Drafting Social Media Policies That Comply with the NLRA
Social media is here to stay. Accessing sites such as Facebook and Twitter is now as simple as a touch of a finger, particularly since smartphones have overtaken the workplace. Employers have responded by drafting new policies or revising existing ones to address the topic and related issues. The policies regulate matters such as social media use, confidentiality, privacy, protection of employer information, intellectual property, and contact with the government and media. However, you should be wary of the language in those policies.
Drafting policy language that is overly broad and without clarification may violate the National Labor Relations Act (NLRA). The National Labor Relations Board (NLRB) recently issued Memorandum OM 12-59 to address this problem. The memo analyzed seven recent social media cases and provided guidance on interpreting policies to ensure compliance with the requirements of the NLRA. This article provides an overview of that memo and discusses how an employer can avoid drafting unlawful language.
Concerns for employers
Employers should be concerned about proper drafting of social media policies because improper language can violate Section 7 of the NLRA. Section 7 protects an employee’s right to organize, join, assist, and bargain with a union, or refrain from doing so. Thus, you cannot draft policy language that “would reasonably tend to chill employees in the exercise of their Section 7 rights.”
The NLRB uses a two-step inquiry to determine if a work rule has a chilling effect. First, a rule is clearly unlawful if it explicitly restricts Section 7 protected activities. Second, a rule that doesn’t explicitly restrict Section 7 protected activities violates the NLRA only if:
(1) Employees would reasonably construe the language to prohibit Section 7 activity;
(2) The rule was created in response to union activity; or
(3) The rule is applied to restrict the exercise of Section 7 rights.
The NLRB construes ambiguities against the drafter. Any ambiguous language that could be read to affect Section 7 rights will be interpreted as unlawful.
‘Dislike’ the unlawful language
The memo emphasizes the importance of avoiding ambiguity in social media policies. It reviews seven recent social media cases and summarizes examples of unlawful policy language. The following are three examples of unlawful social media policies:
(1) Don’t release confidential guest, team member, or company information. This policy is unlawful because an employee could reasonably interpret it to prohibit workers from discussing and disclosing information about their own conditions of employment, which is a Section 7 protected right.
(2) Don’t reveal nonpublic company information, including personal information about another employee’s performance, compensation, or status, on any public site. This rule is unlawful because the explanation clearly relates to topics protected under Section 7.
(3) Report any unusual or inappropriate internal social media activity. An employer violates the NLRA by encouraging employees to report to management the union activities of other employees. This policy is unlawful because it has the potential to discourage employees from engaging in protected activity.

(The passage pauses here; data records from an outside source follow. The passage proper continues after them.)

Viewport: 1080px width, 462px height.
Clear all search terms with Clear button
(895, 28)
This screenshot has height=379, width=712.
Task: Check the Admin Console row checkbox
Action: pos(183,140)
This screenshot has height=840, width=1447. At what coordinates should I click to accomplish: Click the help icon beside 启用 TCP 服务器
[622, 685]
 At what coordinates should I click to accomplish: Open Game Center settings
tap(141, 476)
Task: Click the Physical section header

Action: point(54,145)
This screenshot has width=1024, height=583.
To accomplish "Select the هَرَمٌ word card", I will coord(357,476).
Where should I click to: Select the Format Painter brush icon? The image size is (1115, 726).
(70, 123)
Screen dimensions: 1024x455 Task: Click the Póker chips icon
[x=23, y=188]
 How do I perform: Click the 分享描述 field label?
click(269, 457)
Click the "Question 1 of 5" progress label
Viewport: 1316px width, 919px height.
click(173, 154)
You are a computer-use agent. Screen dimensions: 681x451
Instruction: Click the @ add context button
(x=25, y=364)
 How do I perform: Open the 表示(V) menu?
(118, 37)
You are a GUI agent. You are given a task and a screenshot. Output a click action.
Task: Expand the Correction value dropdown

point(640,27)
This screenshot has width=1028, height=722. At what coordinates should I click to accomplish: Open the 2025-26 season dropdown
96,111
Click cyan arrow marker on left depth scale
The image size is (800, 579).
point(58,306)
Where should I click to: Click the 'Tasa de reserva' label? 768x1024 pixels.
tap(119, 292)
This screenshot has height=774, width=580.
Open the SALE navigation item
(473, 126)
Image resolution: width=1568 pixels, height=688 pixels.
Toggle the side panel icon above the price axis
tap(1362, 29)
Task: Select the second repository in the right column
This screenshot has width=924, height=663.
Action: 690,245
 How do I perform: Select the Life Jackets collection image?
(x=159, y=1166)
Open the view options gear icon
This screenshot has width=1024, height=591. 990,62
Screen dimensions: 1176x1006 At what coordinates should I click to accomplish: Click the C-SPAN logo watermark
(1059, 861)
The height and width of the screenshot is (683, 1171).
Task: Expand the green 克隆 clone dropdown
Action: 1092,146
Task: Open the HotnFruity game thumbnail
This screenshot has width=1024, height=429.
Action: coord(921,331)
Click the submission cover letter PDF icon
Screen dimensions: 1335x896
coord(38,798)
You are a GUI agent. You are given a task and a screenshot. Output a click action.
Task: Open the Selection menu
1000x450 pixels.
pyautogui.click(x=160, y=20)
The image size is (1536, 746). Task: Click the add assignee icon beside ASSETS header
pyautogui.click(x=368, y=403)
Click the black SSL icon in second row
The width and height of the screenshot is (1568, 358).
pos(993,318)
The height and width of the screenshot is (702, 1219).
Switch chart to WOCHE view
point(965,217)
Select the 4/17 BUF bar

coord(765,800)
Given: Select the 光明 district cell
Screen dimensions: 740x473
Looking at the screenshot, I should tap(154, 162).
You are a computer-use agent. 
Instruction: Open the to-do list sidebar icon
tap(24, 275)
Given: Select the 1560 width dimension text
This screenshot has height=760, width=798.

Each of those policies is overly broad and can be reasonably interpreted to violate Section 7. You can avoid poor policies by using unambiguous language and providing clear examples of prohibited conduct.
‘Like’ the good language
Rules that clarify and restrict the scope of social media use are not unlawful. You can draft proper policies by including examples of clearly illegal or unprotected conduct so that an employee couldn’t reasonably construe them to affect protected activities. The following are three examples of lawful social media policies:
(1) Do not post inappropriate comments. A policy addressing inappropriate postings is lawful if it includes examples of inappropriate postings—for example, “discriminatory remarks, harassment and threats of violence, and similar inappropriate or unlawful conduct.”
(2) Be respectful. This policy is lawful if it provides sufficient examples of plainly egregious conduct so that employees couldn’t reasonably construe the rule to prohibit Section 7 conduct. Examples include “intentionally harmful or offensive posts” and “posts that could contribute to a hostile work environment on the basis of race, sex, disability, religion, or any other protected class.”
(3) Ensure confidential information remains confidential. Since employees have no protected right to disclose trade secrets, this policy is lawful if clear examples are included—e.g., “information regarding the development of systems, processes, products, know-how, technology, and the like.” In this case, the key is to ensure that employees understand that the policy doesn’t reach protected communications about working conditions.
When drafting social media policies, you must use unambiguous language. You can draft unambiguous language by including examples of clearly illegal or prohibited conduct. The NLRB reviews these policies by asking how an employee would reasonably interpret them. So when drafting social media rules, consider how your employees would interpret them. If there is the slightest chance that an employee could interpret a policy as “chilling” or restricting his rights under Section 7, then revising the policy or drafting a new one is a good idea.